Alain Jakubowicz : «La lutte contre le racisme et l’antisémitisme est l’affaire de tous»

Elu le 31 janvier à la présidence de la Licra, la Ligue internationale contre le racisme et l’antisémitisme, Alain Jakubowicz expose ses projets à la newsletter du CRIF



1/. Vous venez d’être élu à la présidence de la Licra. Que ressent-on quand on succède à Bernard Lecache, Pierre-Bloch, Pierre Aidenbaum et Patrick Gaubert ?



C’est un immense honneur que de succéder à Bernard Lecache, Jean Pierre-Bloch, Pierre Aidenbaum et Patrick Gaubert. Je ne suis en effet que le cinquième président de la LICRA depuis sa création en 1927. C’est un immense honneur mais aussi une grande responsabilité. Pour répondre plus précisément à votre question, je vous avoue avoir particulièrement pensé, au moment de mon élection, à mon père qui était lui-même déjà militant de la LICA avant-guerre.



2/ Quelles sont vos principaux projets ?



Mon objectif principal consiste à donner une plus grande visibilité et une plus grande lisibilité à l’action de la LICRA. Je souhaite que la LICRA soit plus présente dans les débats de société chaque fois que les valeurs qui sont les nôtres sont mises à mal, ce qui est hélas de plus en plus fréquent en matière de racisme, d’antisémitisme, de discrimination et d’atteinte à la laïcité. Je tiens à accroître de façon sensible le nombre de nos adhérents, étant rappelé que la LICRA comptait 55 000 membres avant-guerre. Je ferai en sorte pour cela de renforcer le nombre de nos sections pour que nous soyons présents sur l’ensemble du territoire national. Pour ces projets ambitieux, je sais pouvoir compter sur un exécutif motivé et innovant faisant notamment une large place aux jeunes.



3/. La Licra a lancé depuis plusieurs années un programme pour lutter contre le racisme au stade. Quel bilan en tirez-vous ? D’autres initiatives sont-elles prévues ?



La lutte contre le racisme dans le sport est effectivement un axe fort de notre combat contre les discriminations. Nous jouons dans ce domaine pleinement notre rôle de veille et d’alerte. De nombreuses conventions ont été signées avec des clubs et notamment des clubs de football professionnels. Nous sommes également présents au plan local dans les commissions de discipline. Ces actions dans le domaine du sport contribuent à rajeunir et dynamiser l’image de la LICRA. De nombreuses autres initiatives seront menées non seulement dans le sport, mais également dans le domaine de l’éducation, de la culture, de la justice, de la police, de la gendarmerie, du monde de l’entreprise, des syndicats, mais également en direction des cultes et des associations.



4/. Notez-vous une montée du racisme en France ? Que compte faire la Licra ?

OBJECTIF ▸ Recopiez fidèlement le passage du texte fourni qui va de « 3/. La Licra » jusqu'à « sont-elles prévues ? » inclus. La liste qui suit n'est d'aucune utilité ici.

DONNÉES FOURNIES ▸
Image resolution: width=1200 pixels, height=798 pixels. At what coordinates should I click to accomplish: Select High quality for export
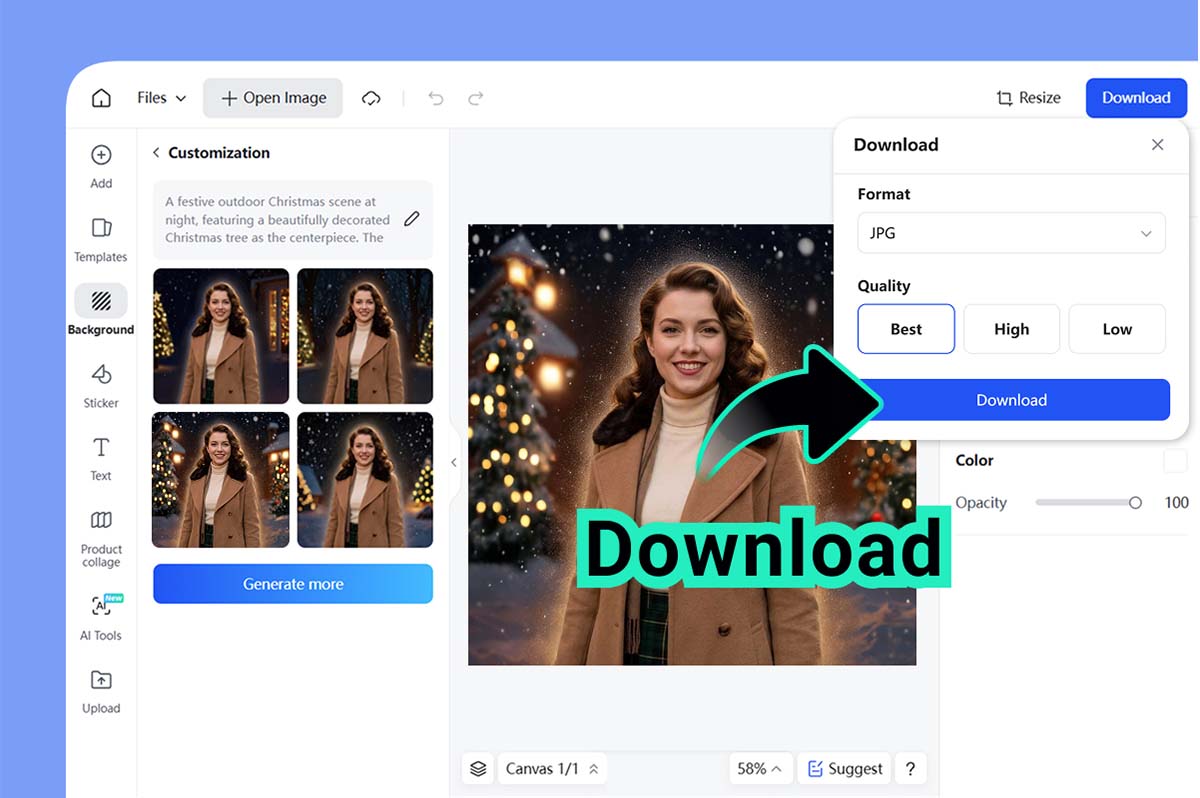coord(1011,328)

RÉPONSE ▸
3/. La Licra a lancé depuis plusieurs années un programme pour lutter contre le racisme au stade. Quel bilan en tirez-vous ? D’autres initiatives sont-elles prévues ?